→ WRITTEN REQUEST: Reproduce the entries below word for word, starting at the line that contains "You are a GUI" and ending at the end of the entries. Leave the pictures out of your answer.

______________________________

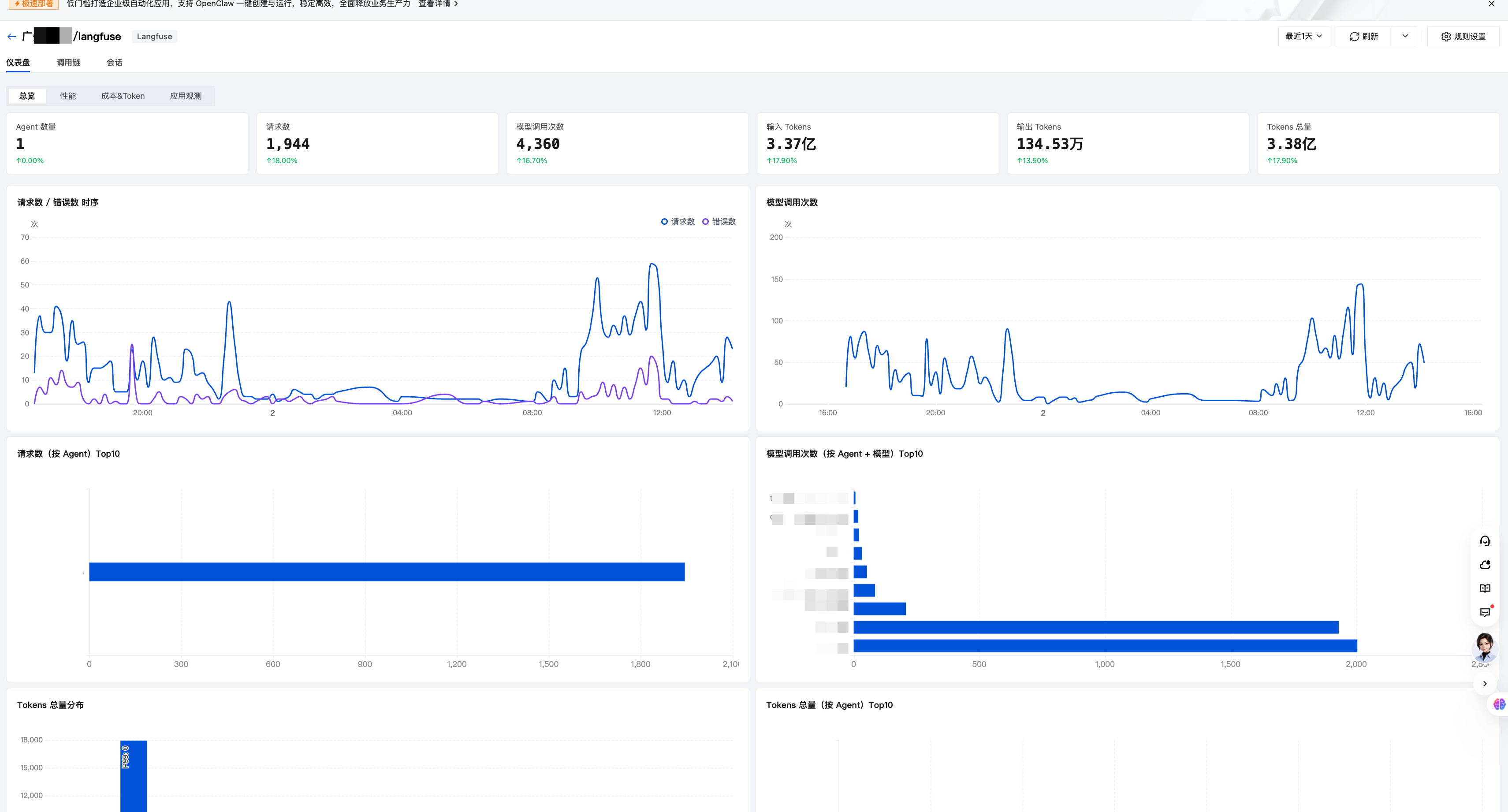This screenshot has height=812, width=1508.
Task: Select the 成本&Token sub-tab
Action: (x=123, y=96)
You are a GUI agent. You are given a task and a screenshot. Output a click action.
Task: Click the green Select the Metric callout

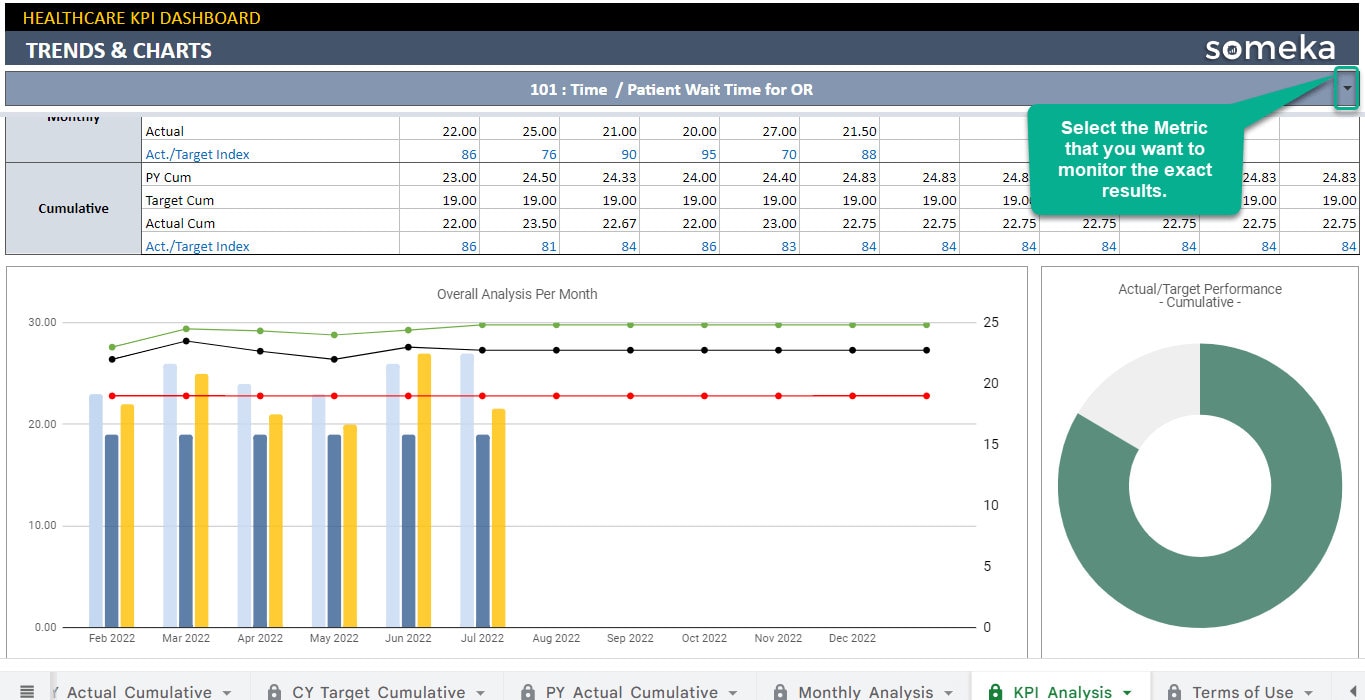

______________________________

→ OUTPUT BELOW:
You are a GUI agent. You are given a task and a screenshot. Output a click action.
Task: Click the green Select the Metric callout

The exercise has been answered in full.